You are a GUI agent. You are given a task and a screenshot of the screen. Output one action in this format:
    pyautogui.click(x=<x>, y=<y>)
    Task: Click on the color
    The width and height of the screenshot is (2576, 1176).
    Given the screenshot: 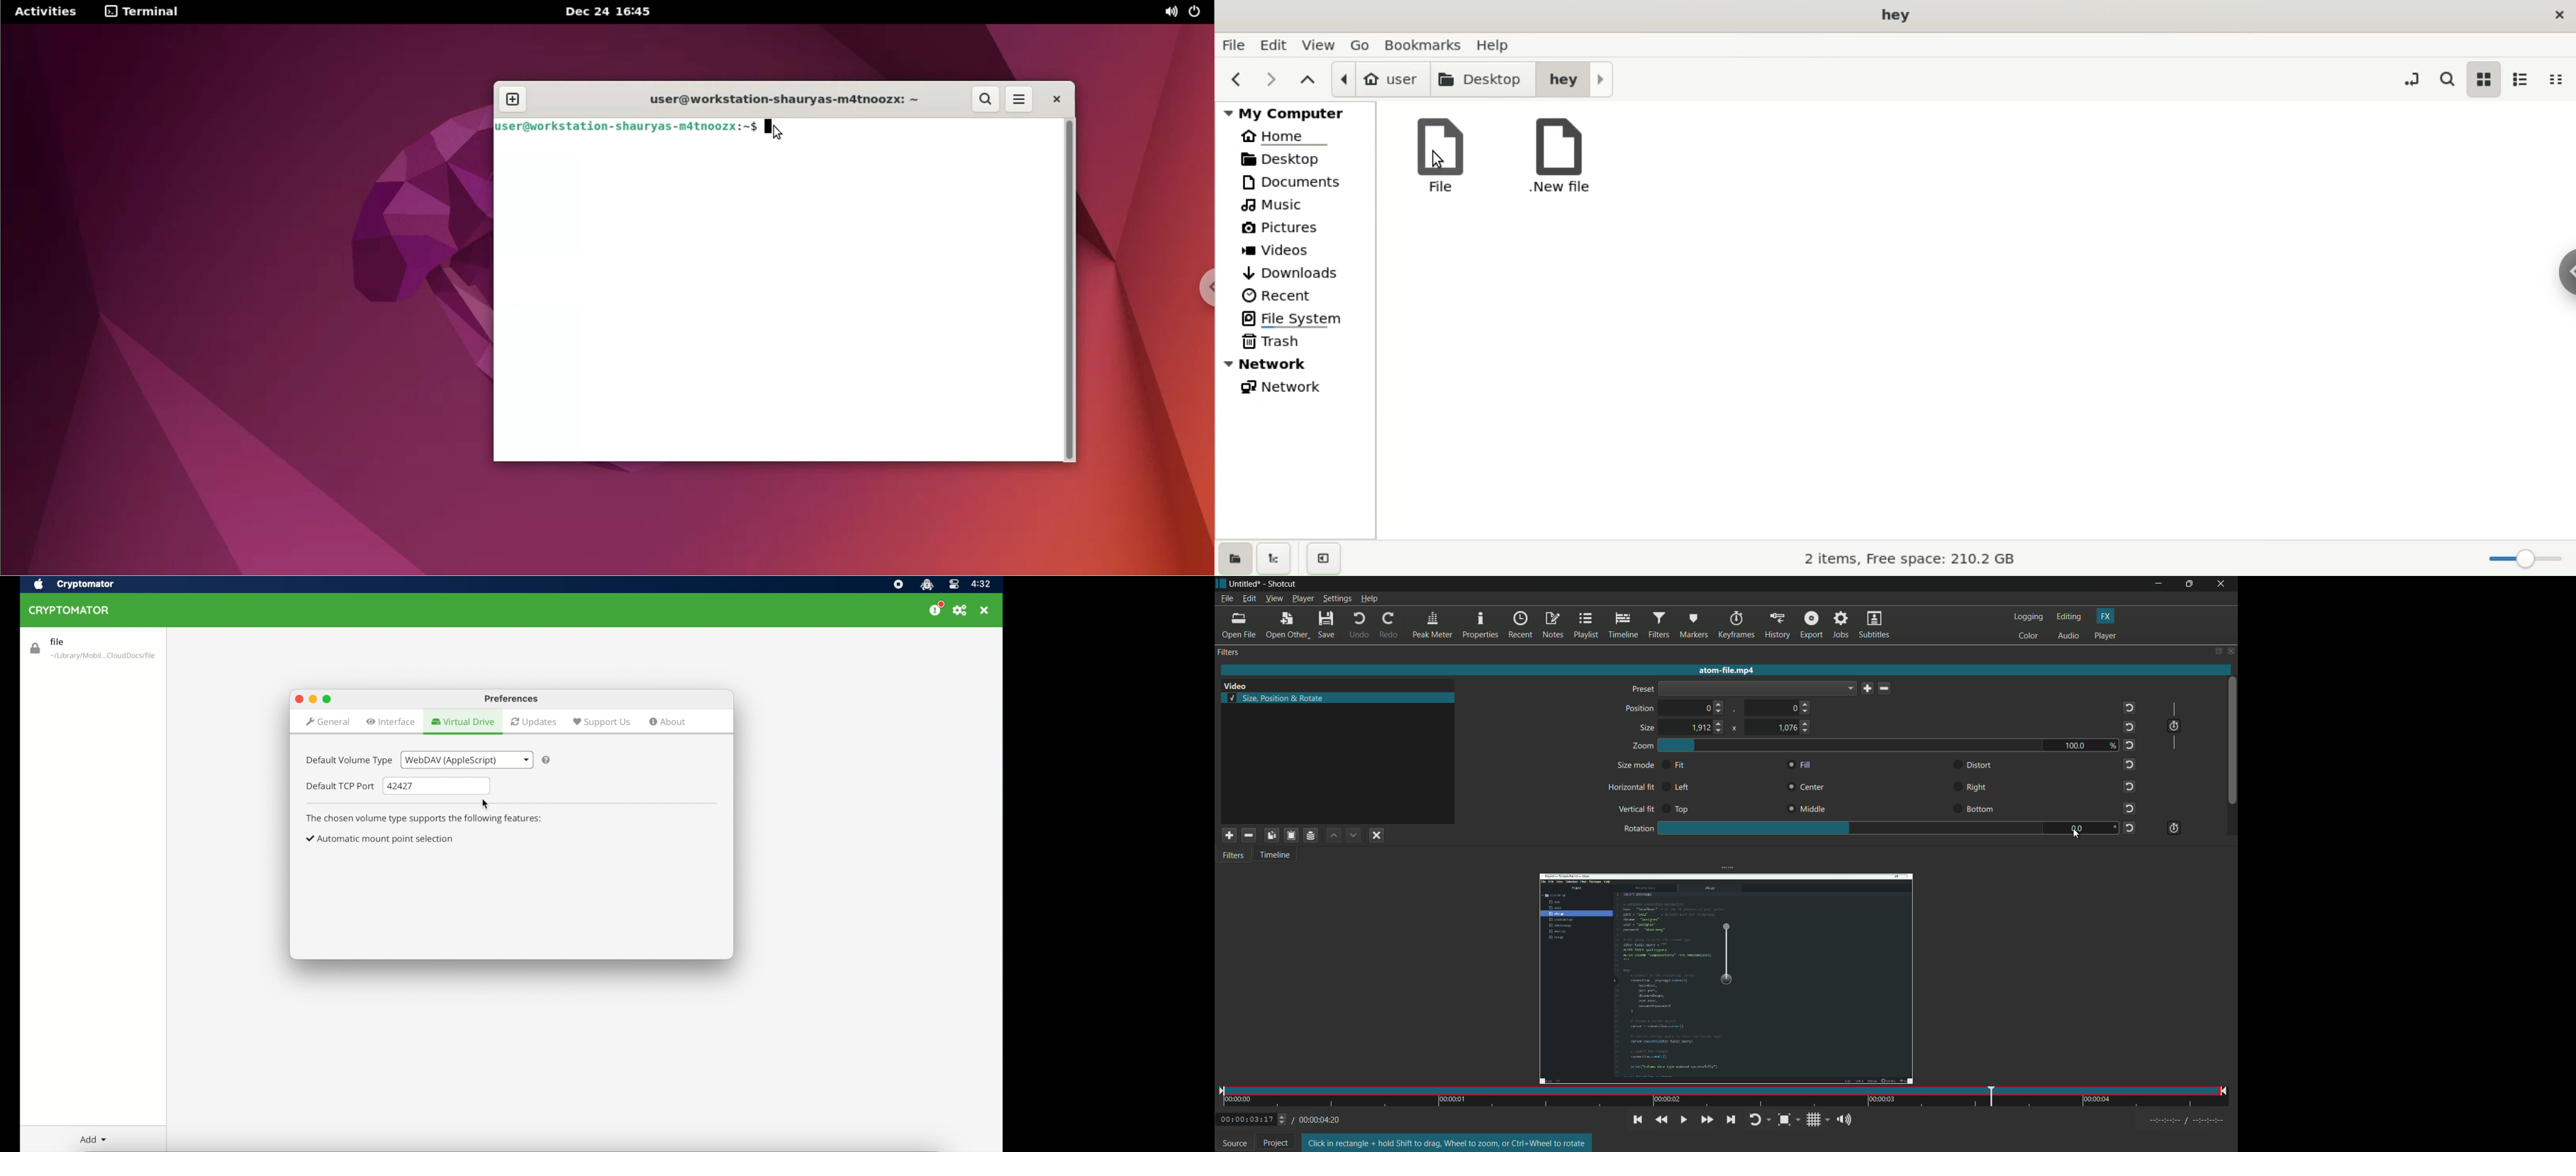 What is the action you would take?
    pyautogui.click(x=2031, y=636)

━━━━━━

What to do
Transcribe the listing word for word, beginning with its first line and ending with the line containing "The width and".

The answer
You are a GUI agent. You are given a task and a screenshot of the screen. Output one action in this format:
    pyautogui.click(x=<x>, y=<y>)
    Task: Click on the color
    The width and height of the screenshot is (2576, 1176).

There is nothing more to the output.